Money is the conversation most couples put off, and the one they wish they'd had sooner. It feels unromantic next to choosing a venue or a first dance. But getting honest about what you each earn, owe and want is one of the kindest things you can do for the marriage you're about to start.
You don't need a spreadsheet and a stern face. You need a quiet evening, a glass of something, and a willingness to say the slightly awkward parts out loud.
Why this matters more than the wedding budget
Plenty of couples manage to agree on the wedding spend and still avoid the bigger picture. The wedding is one day. The way you handle money together is decades.
And the stakes are real. Money worries are one of the most common sources of friction in long relationships, and research backs this up: Relate, the UK relationship charity, has long flagged finances as a leading cause of arguments between couples. The good news is that arguments tend to drop sharply once both people actually understand the full picture rather than guessing at it.
So this isn't about being good with money. It's about being honest with each other about it.
Start with the full picture
Before you decide how to split anything, you both need to see what's actually there. Lay it all out, no judgement. A simple way to structure the first conversation:
- What each of you earns, including the irregular bits like bonuses or freelance work
- What you owe: student loans, credit cards, car finance, a loan from a parent
- What you own or have saved
- Your regular outgoings, the boring direct-debit stuff
- Your credit history, if either of you has had bumps
The debts are usually the hard part. Nobody loves admitting to a maxed-out card or a student loan they've stopped looking at. But finding out after the wedding feels like a secret kept; finding out before feels like trust. Say it now.
Talk about what money means to you
Numbers are the easy bit. The harder, more useful conversation is about how you each feel about money, because that's where the clashes actually come from.
One of you might have grown up watching every penny and feels safe only with a full savings buffer. The other might have learned that money is for enjoying now. Neither is wrong. But if you don't name it, you'll spend years quietly judging each other: one of you "reckless", the other "tight". A few questions worth asking:
- What did money feel like in your house growing up?
- What's a purchase you'd never regret? And one you'd feel guilty about?
- How much in savings makes you feel safe?

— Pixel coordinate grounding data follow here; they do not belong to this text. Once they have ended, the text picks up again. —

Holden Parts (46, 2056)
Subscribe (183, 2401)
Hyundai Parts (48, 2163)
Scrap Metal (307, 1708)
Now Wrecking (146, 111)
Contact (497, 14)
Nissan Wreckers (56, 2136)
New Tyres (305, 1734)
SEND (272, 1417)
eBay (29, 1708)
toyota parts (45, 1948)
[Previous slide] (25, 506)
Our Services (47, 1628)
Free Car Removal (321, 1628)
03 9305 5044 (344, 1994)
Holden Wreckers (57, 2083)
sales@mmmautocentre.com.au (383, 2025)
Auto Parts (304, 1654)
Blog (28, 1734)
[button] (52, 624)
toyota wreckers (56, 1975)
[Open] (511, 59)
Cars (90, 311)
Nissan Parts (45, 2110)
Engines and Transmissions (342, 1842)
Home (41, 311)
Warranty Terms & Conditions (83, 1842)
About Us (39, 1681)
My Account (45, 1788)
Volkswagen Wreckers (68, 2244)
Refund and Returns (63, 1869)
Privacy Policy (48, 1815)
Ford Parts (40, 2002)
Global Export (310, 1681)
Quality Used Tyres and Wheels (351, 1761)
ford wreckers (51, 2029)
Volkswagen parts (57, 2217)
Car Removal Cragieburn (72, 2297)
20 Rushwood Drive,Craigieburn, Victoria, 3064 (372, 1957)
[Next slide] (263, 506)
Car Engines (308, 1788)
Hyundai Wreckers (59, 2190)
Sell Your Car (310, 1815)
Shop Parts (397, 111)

- What's your honest attitude to debt?
You'll learn more about your partner in this conversation than in a year of wedding planning.
Decide how you'll actually run the money
There's no single right system. The trick is choosing one on purpose rather than drifting into whatever happens by default. The three common approaches:
| Approach | How it works | Suits couples who |
|---|---|---|
| Fully joint | One pot. All income in, all spending out. | Want total transparency and simplicity |
| Yours, mine, ours | A joint account for shared bills, plus separate personal accounts | Value some independence alongside teamwork |
| Mostly separate | Each keeps their own, split shared costs by agreement | Marry later, with established finances of their own |
The "yours, mine, ours" middle path is the one most couples land on, because it covers the joint life without making anyone ask permission to buy a coffee. Whatever you choose, agree how you'll top up the joint pot. Proportional to income is fairer than 50/50 if one of you earns a lot more.
Agree a "no questions asked" amount
Pick a figure, say £75 or £100, that either of you can spend without checking in. Above it, you have a quick chat first. It's a small rule that prevents a surprising number of arguments, because it removes the feeling of being monitored.
Plan for the bigger stuff
Once the day-to-day is sorted, look up. Where do you want to be in five years? A house deposit, paying down debt, a career break, children, travel? You don't need firm answers, but you do need to know you're roughly pointed the same way.
This is also the moment to talk about the genuinely unromantic things that matter enormously: wills, life insurance if you have or plan to have children, and what happens if one of you can't work for a while. Sort these and they're done. Ignore them and they become a crisis at the worst possible time.
Keep the conversation going
One big talk won't cover it. The couples who do money well tend to have a short, regular check-in, monthly or so, twenty minutes over a cuppa to glance at the joint account, flag anything coming up, and adjust. It sounds dull. It's the opposite of dull when it means you never get a nasty surprise.
If you're using a wedding website to plan the day, that habit of one shared, agreed source of truth carries over well. Build The Day keeps your guest list, budget and details in one place, so you're already used to checking the numbers together rather than each holding half the picture.
Start the money conversation now, while you're choosing flowers and tasting cake. It's far easier to be honest when you're excited about a future together than when a bill lands and you're each assuming the other was handling it.